*Action item*. Find the line containing "Expand the row" in the entries below. Reproduce that line and each one after it to the end, exactly, with no other lines.

+--

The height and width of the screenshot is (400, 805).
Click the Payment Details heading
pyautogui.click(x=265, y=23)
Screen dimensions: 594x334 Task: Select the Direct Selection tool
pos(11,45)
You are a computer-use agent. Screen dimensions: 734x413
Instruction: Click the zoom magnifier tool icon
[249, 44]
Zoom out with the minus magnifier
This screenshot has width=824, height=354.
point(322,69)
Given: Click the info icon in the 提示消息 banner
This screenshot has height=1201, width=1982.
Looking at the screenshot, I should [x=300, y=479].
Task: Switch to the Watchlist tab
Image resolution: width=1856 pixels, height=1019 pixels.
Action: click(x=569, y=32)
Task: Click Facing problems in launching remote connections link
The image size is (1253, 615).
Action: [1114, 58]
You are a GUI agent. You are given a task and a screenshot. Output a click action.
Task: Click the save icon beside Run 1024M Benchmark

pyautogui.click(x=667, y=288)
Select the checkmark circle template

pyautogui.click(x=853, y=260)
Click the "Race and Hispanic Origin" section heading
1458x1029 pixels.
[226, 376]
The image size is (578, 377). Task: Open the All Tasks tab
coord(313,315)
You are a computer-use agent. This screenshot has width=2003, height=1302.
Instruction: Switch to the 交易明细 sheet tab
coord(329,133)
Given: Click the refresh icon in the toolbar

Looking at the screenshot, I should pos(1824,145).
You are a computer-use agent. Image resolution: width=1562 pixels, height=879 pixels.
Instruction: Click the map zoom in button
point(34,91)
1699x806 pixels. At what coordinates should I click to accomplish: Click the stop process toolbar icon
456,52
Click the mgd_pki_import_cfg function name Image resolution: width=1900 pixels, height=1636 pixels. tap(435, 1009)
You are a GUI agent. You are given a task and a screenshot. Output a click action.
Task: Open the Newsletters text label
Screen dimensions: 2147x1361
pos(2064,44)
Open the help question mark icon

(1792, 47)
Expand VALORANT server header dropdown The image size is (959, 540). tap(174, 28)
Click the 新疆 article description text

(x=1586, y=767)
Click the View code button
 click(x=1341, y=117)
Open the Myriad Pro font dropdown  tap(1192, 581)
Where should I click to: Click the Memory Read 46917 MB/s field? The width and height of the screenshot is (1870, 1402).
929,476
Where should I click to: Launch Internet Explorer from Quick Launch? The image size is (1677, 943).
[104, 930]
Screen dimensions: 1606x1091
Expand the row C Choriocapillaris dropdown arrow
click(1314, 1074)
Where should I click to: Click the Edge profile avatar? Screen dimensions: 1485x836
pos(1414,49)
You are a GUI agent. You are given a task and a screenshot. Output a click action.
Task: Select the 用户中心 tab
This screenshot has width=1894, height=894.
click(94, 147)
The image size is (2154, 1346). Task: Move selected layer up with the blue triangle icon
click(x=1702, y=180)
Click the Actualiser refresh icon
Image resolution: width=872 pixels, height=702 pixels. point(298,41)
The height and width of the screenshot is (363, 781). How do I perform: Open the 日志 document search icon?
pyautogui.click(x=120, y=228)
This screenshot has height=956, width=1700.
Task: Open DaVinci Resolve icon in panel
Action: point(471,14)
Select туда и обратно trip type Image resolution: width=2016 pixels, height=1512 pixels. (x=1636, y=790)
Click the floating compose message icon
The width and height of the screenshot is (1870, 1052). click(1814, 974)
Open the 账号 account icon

+--

*Result of this task*.
Expand the row C Choriocapillaris dropdown arrow
click(1314, 1074)
Where should I click to: Click the Edge profile avatar? Screen dimensions: 1485x836
pos(1414,49)
You are a GUI agent. You are given a task and a screenshot. Output a click action.
Task: Select the 用户中心 tab
This screenshot has width=1894, height=894.
click(94, 147)
The image size is (2154, 1346). Task: Move selected layer up with the blue triangle icon
click(x=1702, y=180)
Click the Actualiser refresh icon
Image resolution: width=872 pixels, height=702 pixels. point(298,41)
The height and width of the screenshot is (363, 781). How do I perform: Open the 日志 document search icon?
pyautogui.click(x=120, y=228)
This screenshot has height=956, width=1700.
Task: Open DaVinci Resolve icon in panel
Action: point(471,14)
Select туда и обратно trip type Image resolution: width=2016 pixels, height=1512 pixels. (x=1636, y=790)
Click the floating compose message icon
The width and height of the screenshot is (1870, 1052). click(1814, 974)
Open the 账号 account icon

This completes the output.